Copy exactly the lines of the data below that run from the line holding "Click the Shutdown button" through the line holding "The image size is (1174, 940).", both ends included.
[Supplied records — start]
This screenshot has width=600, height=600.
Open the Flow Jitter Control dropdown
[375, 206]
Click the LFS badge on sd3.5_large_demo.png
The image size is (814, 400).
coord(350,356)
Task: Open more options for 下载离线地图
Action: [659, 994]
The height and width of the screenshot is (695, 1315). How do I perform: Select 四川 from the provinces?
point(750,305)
[Supplied records — finish]
[Supplied records — start]
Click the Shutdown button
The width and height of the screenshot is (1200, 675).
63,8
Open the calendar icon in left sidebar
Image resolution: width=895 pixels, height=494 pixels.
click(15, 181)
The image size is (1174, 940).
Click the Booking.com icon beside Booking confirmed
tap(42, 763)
[Supplied records — finish]
[Supplied records — start]
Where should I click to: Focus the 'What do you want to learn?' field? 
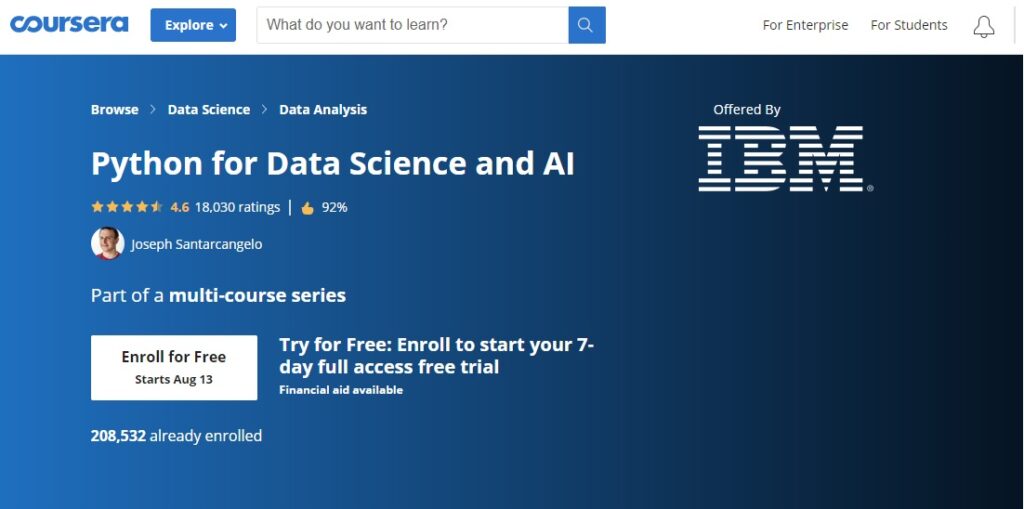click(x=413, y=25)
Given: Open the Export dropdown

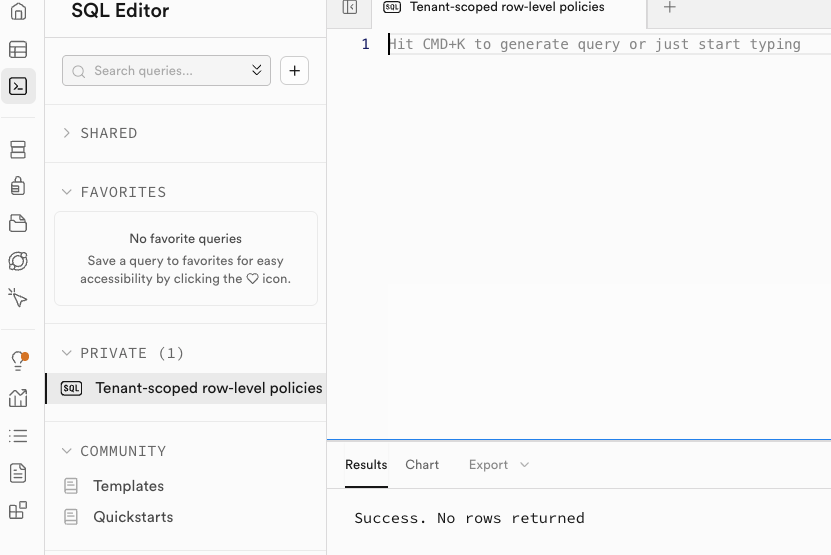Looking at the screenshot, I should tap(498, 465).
[Supplied records — finish]
* Answer for this exercise:
Click the Shutdown button
The width and height of the screenshot is (1200, 675).
63,8
Open the calendar icon in left sidebar
Image resolution: width=895 pixels, height=494 pixels.
click(15, 181)
The image size is (1174, 940).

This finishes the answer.